Once you find the line containing "1024x768 pixels. At", set down exactly that line and every one after it through the end of the listing below, with both ends included and any pictures omitted.

START Data under study

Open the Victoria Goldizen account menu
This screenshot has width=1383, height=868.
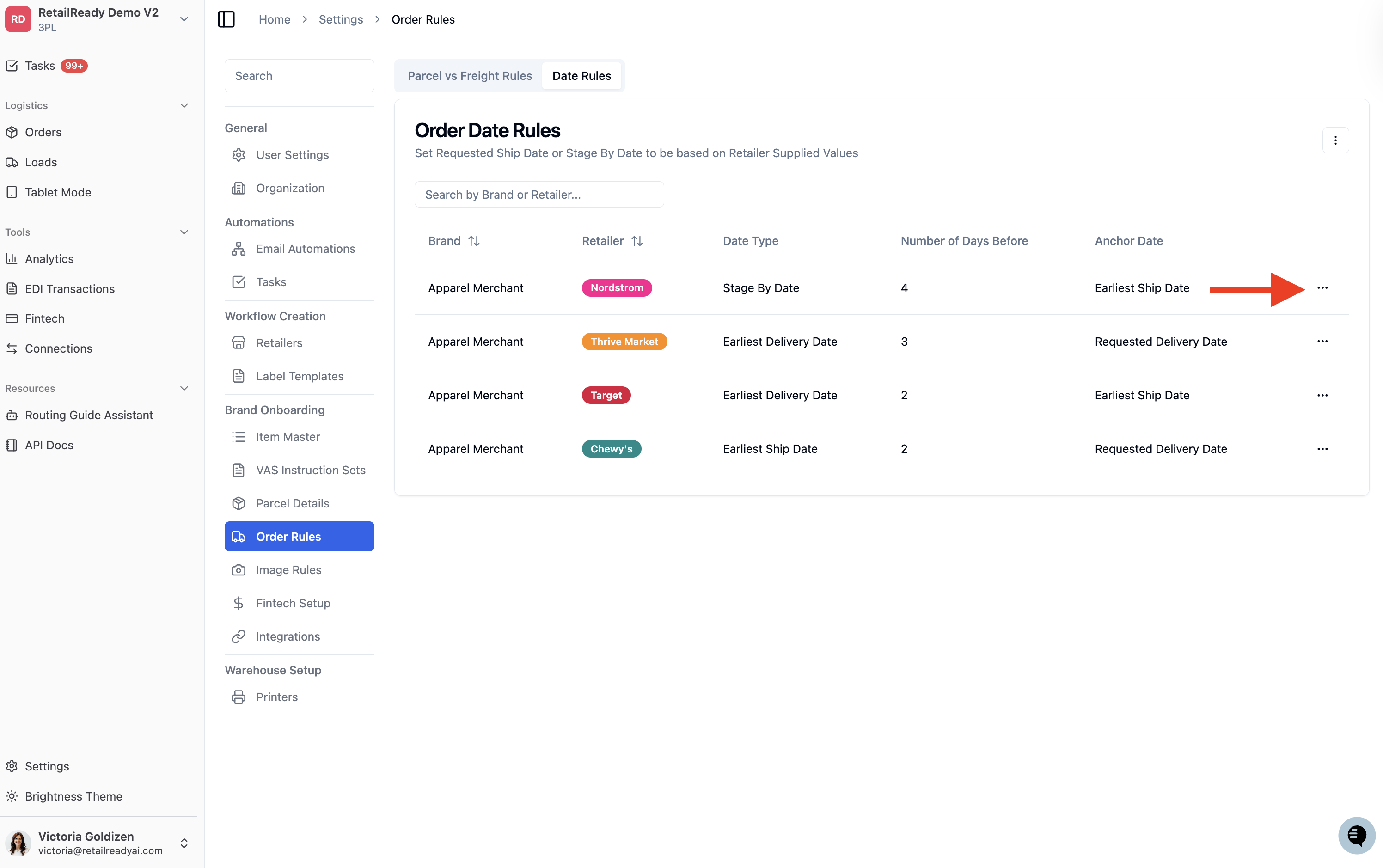[98, 843]
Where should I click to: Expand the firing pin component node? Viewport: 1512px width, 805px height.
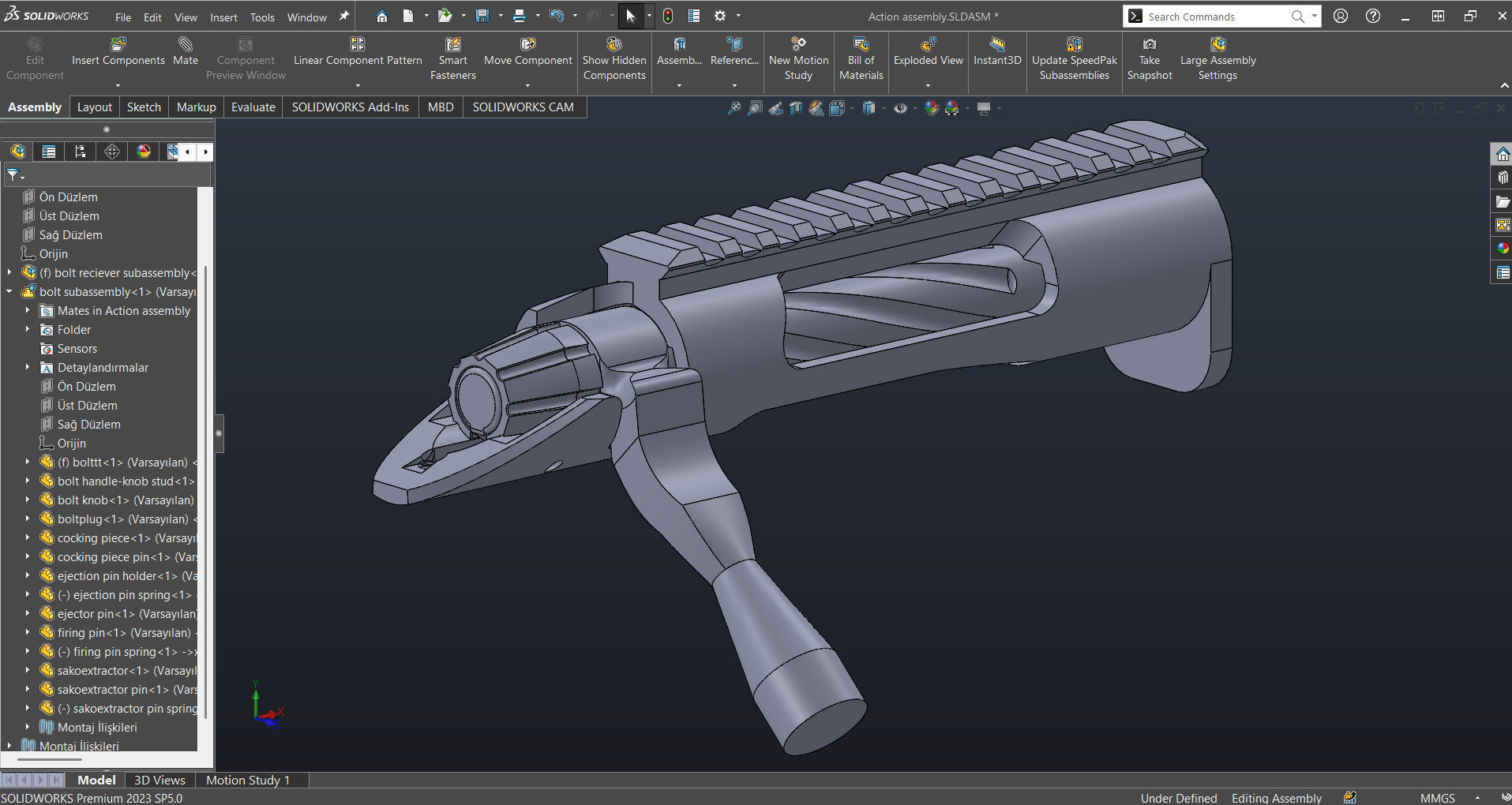tap(28, 633)
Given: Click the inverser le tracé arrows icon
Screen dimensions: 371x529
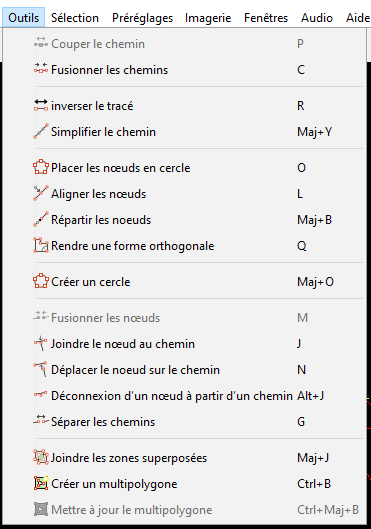Looking at the screenshot, I should click(x=41, y=105).
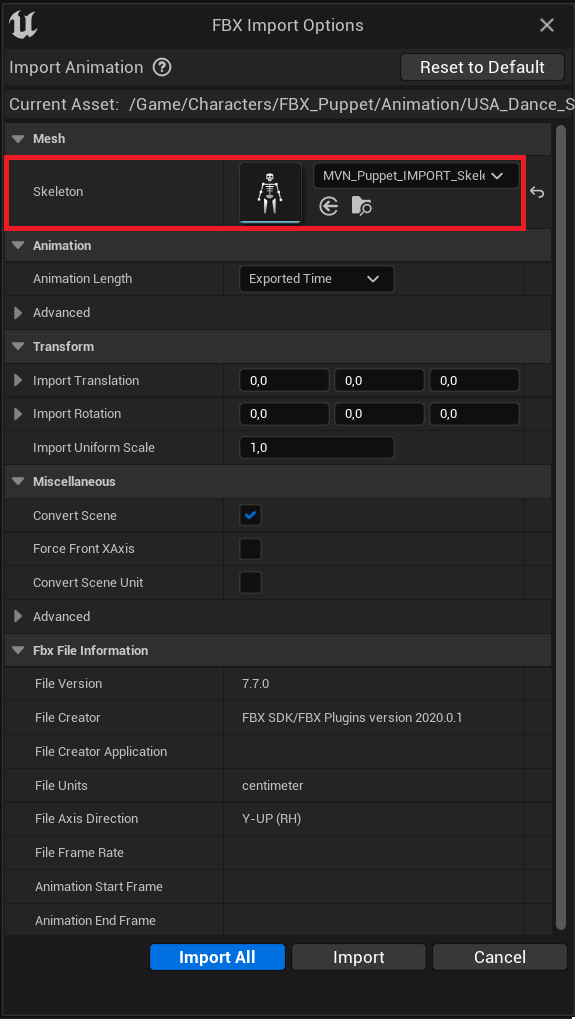Reset Skeleton property to default arrow
575x1019 pixels.
click(537, 192)
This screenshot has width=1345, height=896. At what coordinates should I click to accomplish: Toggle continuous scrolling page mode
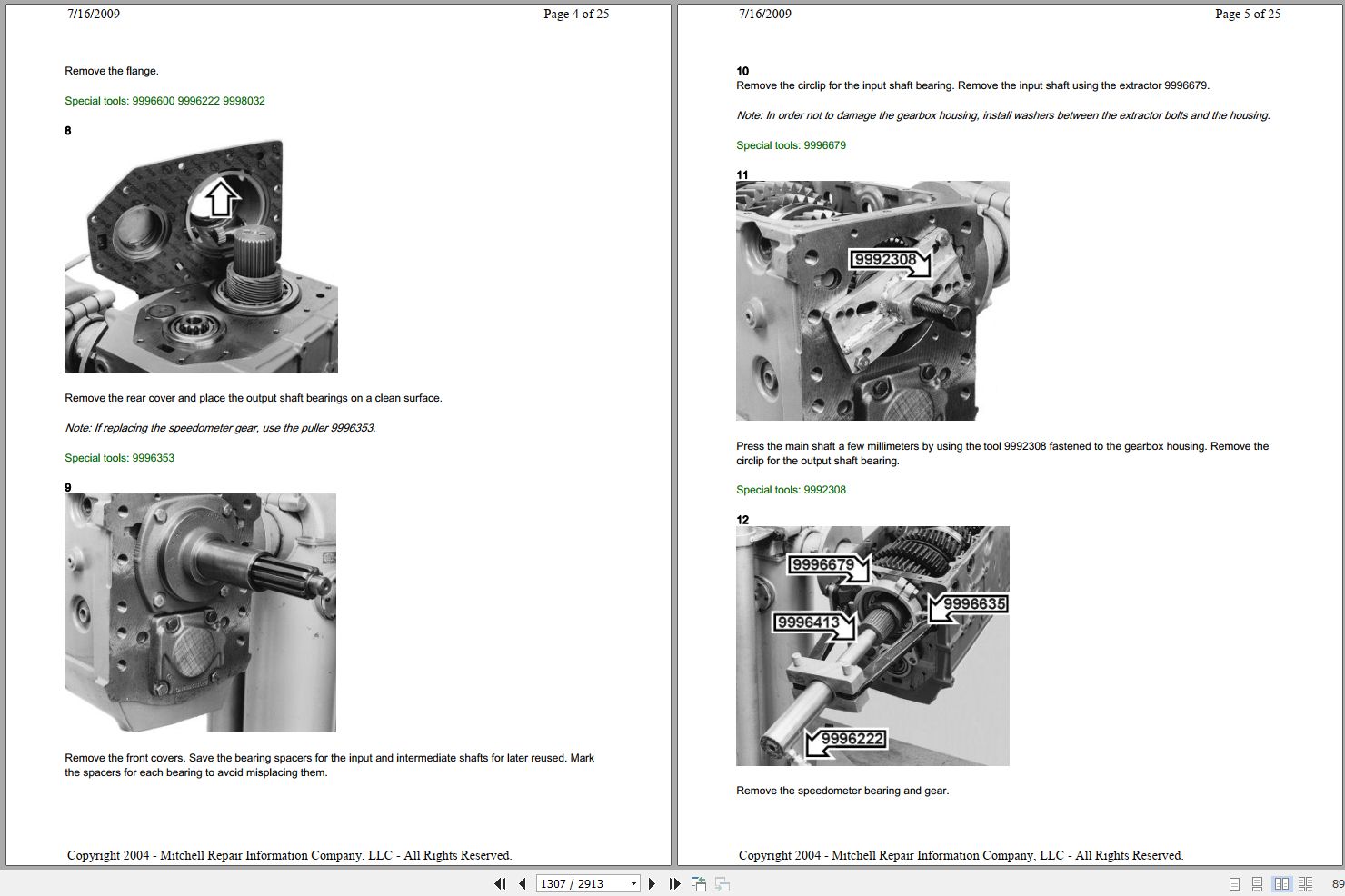click(x=1258, y=883)
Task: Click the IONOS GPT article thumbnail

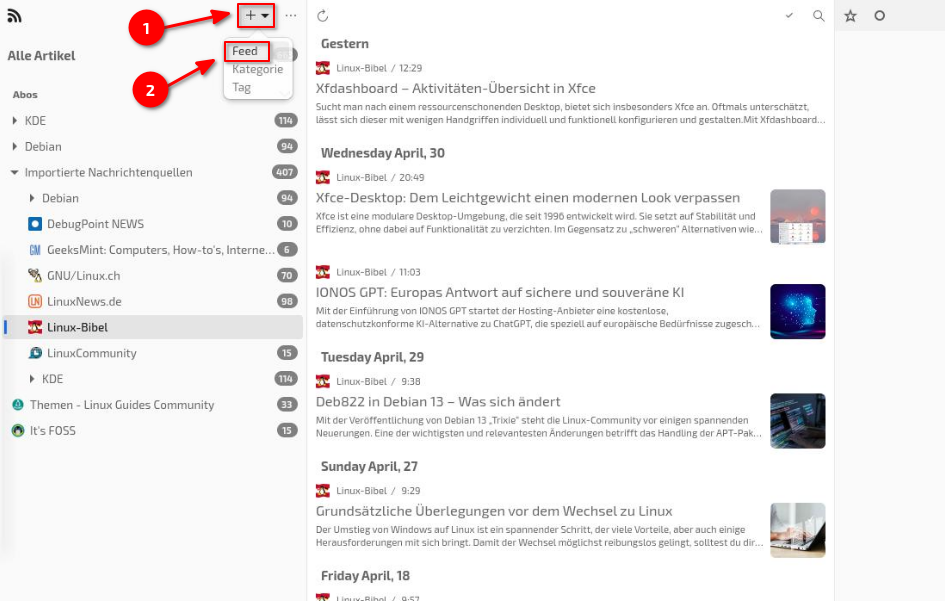Action: [x=797, y=311]
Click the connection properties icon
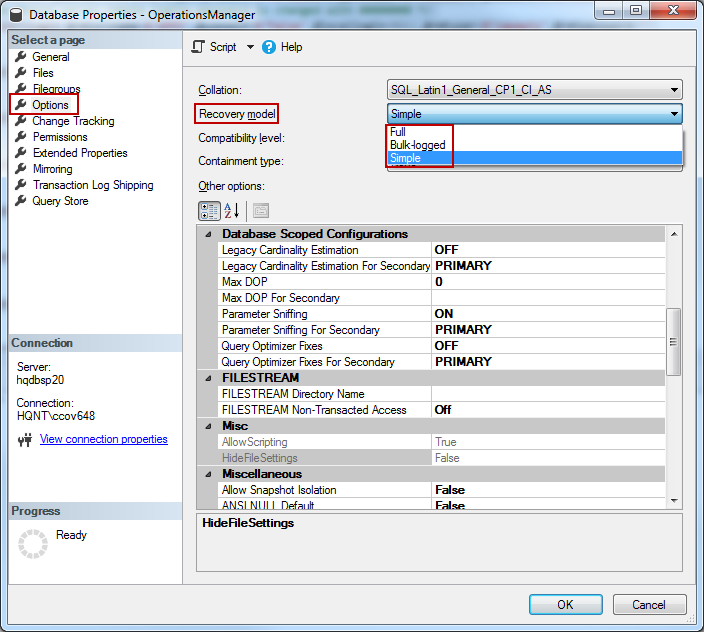The image size is (704, 632). coord(26,440)
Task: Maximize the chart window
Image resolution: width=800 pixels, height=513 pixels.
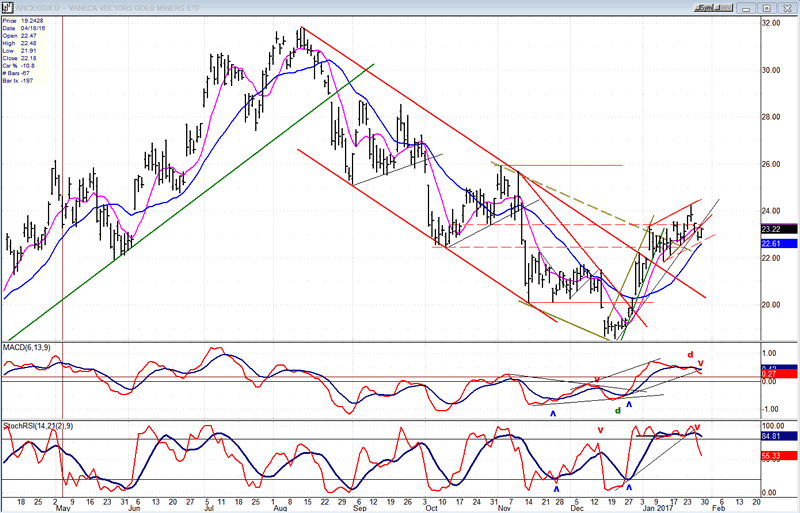Action: click(x=768, y=6)
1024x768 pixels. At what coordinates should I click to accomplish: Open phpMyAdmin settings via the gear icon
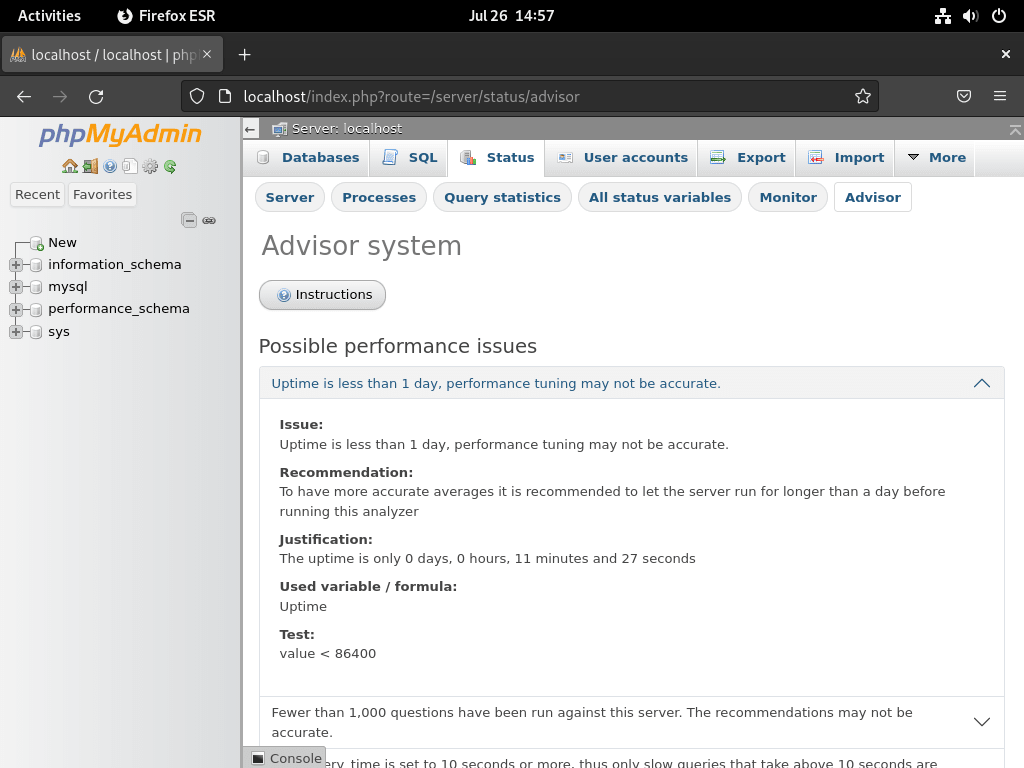148,166
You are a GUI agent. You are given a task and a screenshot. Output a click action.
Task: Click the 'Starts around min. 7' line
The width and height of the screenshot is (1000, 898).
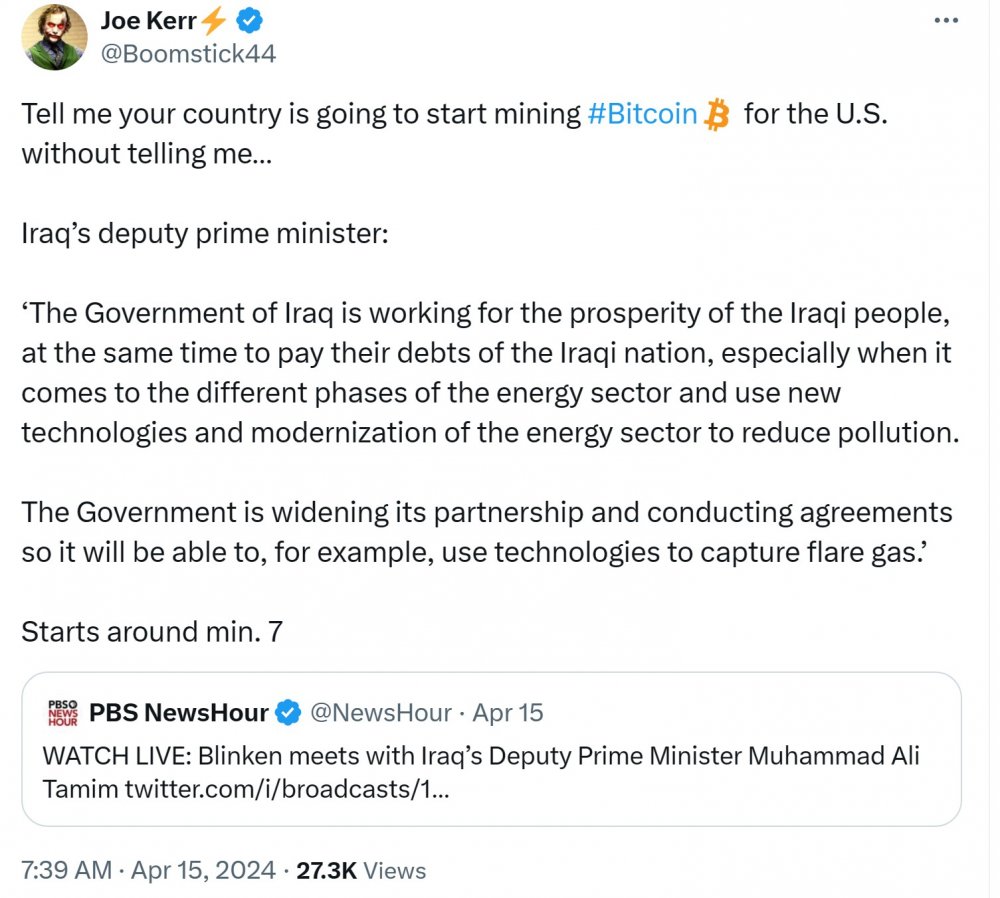pyautogui.click(x=152, y=631)
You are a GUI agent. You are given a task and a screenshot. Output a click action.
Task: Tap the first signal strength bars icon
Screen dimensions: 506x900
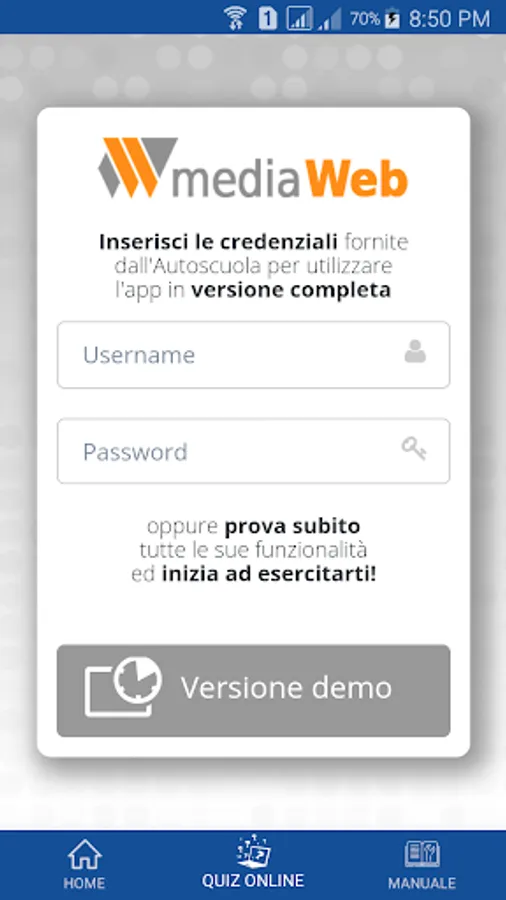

END Data under study

* _Answer below_:
1024x768 pixels. At what coordinates should I click to accomplish: Open phpMyAdmin settings via the gear icon
148,166
You are a GUI agent. You are given a task and a screenshot. Output a click action.
Task: Click the 'Starts around min. 7' line
The width and height of the screenshot is (1000, 898).
pyautogui.click(x=152, y=631)
You are a GUI agent. You are given a task and a screenshot. Output a click action.
Task: Tap the first signal strength bars icon
Screen dimensions: 506x900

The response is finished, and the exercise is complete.